A polêmica parto normal x cesárea, portanto, não diz toda a realidade. O que está em jogo é poder e competência. Terão as mulheres condições de pensar com suas cabeças e entranhas e tomar uma decisão responsável a respeito de como dar à luz seu filho?
Ao tomarem as rédeas do processo, o que os médicos obstetras fazem é alimentar as inseguranças das mulheres. E, coincidentemente, eles acabam executando o único parto que conhecem: o medicalizado ou a cesárea.
A maioria deles nunca assistiu a um parto espontâneo e natural. Sua formação acadêmica se baseia na intervenção, válida nos casos de patologias e distocias. É compreensível, pois, que prefiram o que conhecem, sendo a cesárea o melhor parto para eles, pois isenta a mulher de participação.
Na cesárea, o médico é o sujeito único. O resultado é a perda da relação com a parturiente e o alheamento do processo fisiológico do parto. Como podemos nós, mulheres, confiar em profissionais que desconhecem o que é um parto espontâneo e sem intervenções? Até quando hipertrofiar os supostos casos de risco para realizar a cirurgia e salvar as aparências, já que é antiético abrir uma barriga sem necessidade?
Mas os desequilíbrios que apontamos não devem nos desviar do objetivo. A humanização do parto não visa destituir os médicos de seus conhecimentos. Quer enobrecê-los ao reservar o lugar que lhes compete -emergência e patologia. O parto de baixo risco deve ser atendido por quem tem experiência em “normalidade”, que é a missão da nova faculdade de obstetrícia da USP Leste, ao formar obstetrizes que tratem o parto como evento fisiológico e psicossocial.
A humanização do parto não é e não deve ser entendida como uma luta para mudar os monopólios, mas reflete a necessidade de despoluir as relações profissionais e torná-las mais responsáveis e éticas. Não é a mulher que vai comandar e o médico não deve privá-la de uma experiência única e irrecuperável. O desafio que está posto é a criação de uma relação de aliança baseada em competência e serviço, transparência e confiança recíproca.
Isso vem ao encontro de uma dupla exigência: a das mulheres, que, ao viver seus partos em autonomia e liberdade, depararam com experiências poderosas de autodescobertas e iniciação que ninguém tem o direito de tirar-lhes.
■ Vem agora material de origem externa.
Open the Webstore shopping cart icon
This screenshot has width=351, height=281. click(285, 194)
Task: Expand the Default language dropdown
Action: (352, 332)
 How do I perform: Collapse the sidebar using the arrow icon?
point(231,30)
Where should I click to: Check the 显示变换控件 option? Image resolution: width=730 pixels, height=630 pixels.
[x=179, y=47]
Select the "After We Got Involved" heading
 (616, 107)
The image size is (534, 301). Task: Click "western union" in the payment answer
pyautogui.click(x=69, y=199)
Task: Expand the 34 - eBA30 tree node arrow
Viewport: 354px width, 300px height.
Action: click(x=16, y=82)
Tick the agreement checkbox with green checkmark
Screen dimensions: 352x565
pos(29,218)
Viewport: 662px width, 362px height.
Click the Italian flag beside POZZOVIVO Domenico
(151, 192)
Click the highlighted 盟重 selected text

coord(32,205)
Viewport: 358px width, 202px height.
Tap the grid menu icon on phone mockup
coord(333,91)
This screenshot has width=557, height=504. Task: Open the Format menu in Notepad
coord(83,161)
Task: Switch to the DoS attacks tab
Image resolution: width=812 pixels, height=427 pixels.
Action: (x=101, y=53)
A Organização Mundial da Saúde e as evidências científicas, por sua vez, sustentam a segurança e viabilidade do parto desmedicalizado.
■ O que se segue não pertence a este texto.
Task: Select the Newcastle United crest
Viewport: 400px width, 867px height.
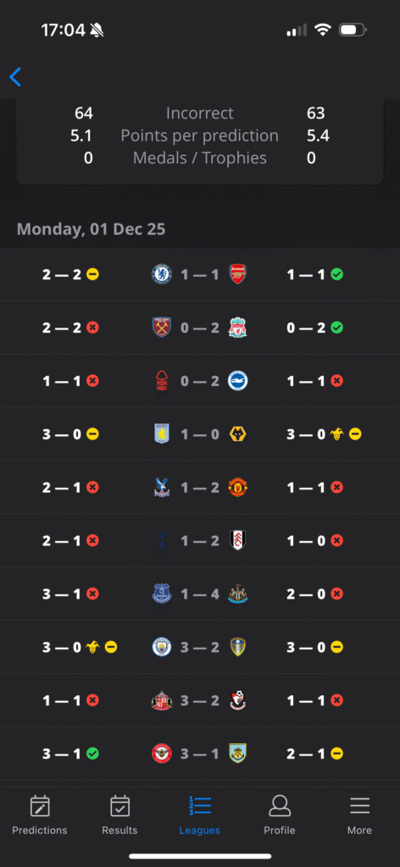Action: [238, 594]
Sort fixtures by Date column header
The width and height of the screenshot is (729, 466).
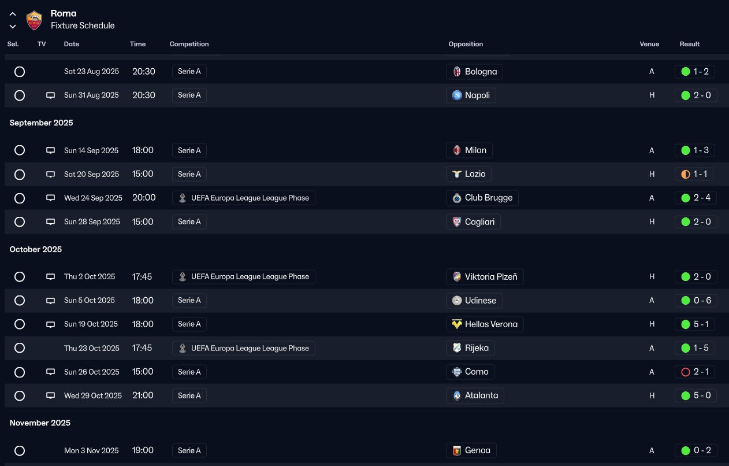72,44
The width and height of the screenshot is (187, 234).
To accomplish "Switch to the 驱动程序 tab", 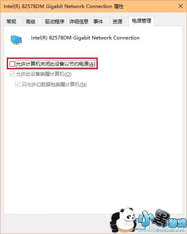I will pos(54,22).

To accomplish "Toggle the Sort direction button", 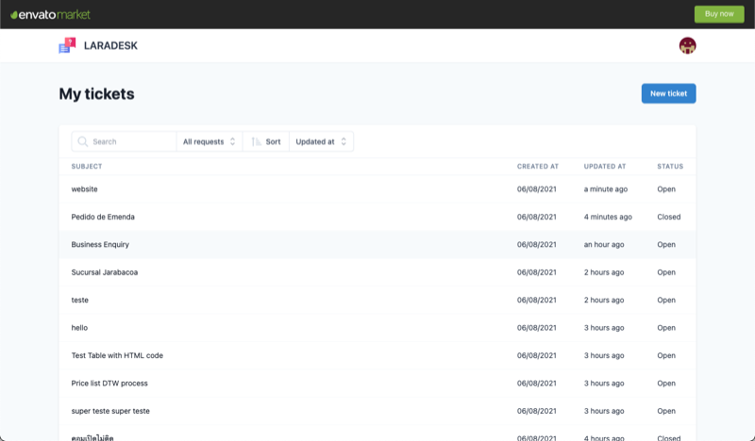I will [266, 141].
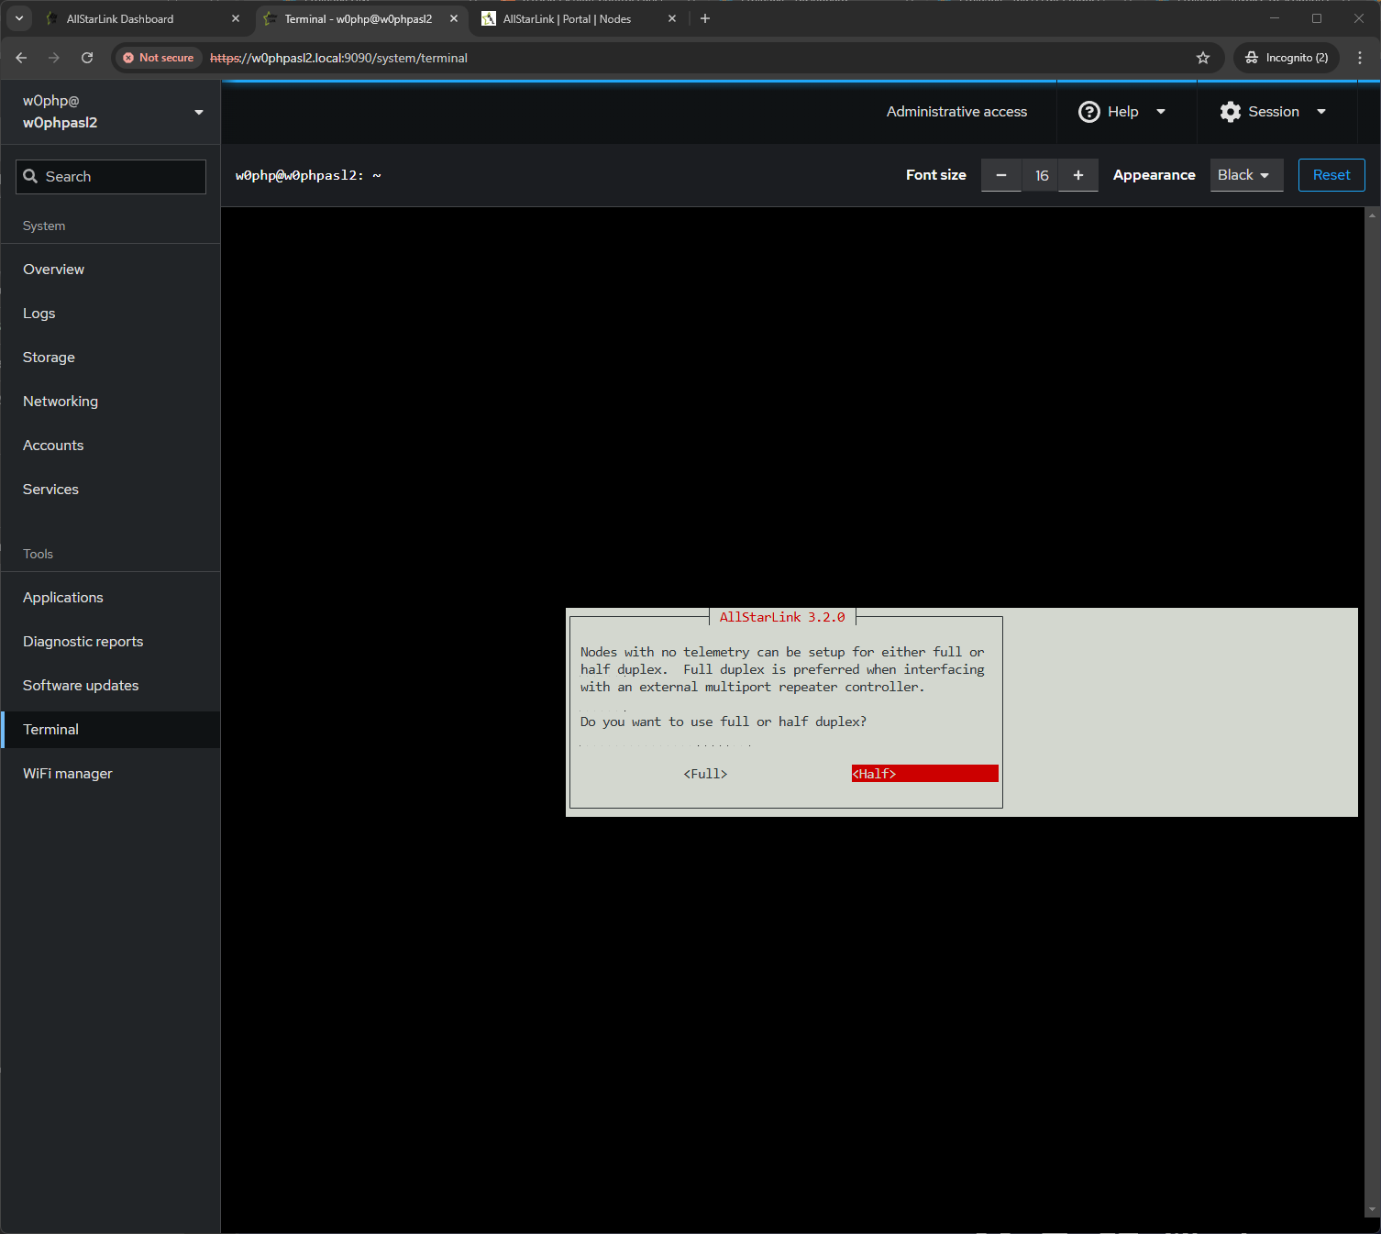
Task: Decrease terminal font size with minus
Action: pyautogui.click(x=1001, y=175)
Se a tecnologia substituiu a honesta relação olho no olho e promoveu o estranhamento dos processos fisiológicos que pretende curar, seu uso deve ser radicalmente revisto, pois já não estamos mais fazendo medicina.
Concluindo e respondendo à pergunta do professor Lopes: não, a mulher não toma essa decisão sozinha, mas em parceria com o médico experiente, que sabe apoiá-la em seu processo interior de autocapacitação a parir, deixando de ser uma paciente.
Humanização do parto significa amor e ciência se dando a mão na construção de relações sociais sólidas e respeitosas.
(*) Adriana Tanese Nogueira é presidente e coordenadora da ONG Amigas do Parto, psicoterapeuta e escritora. Artigo publicado no jornal Folha de S.Paulo, na edição do dia 29/09/08.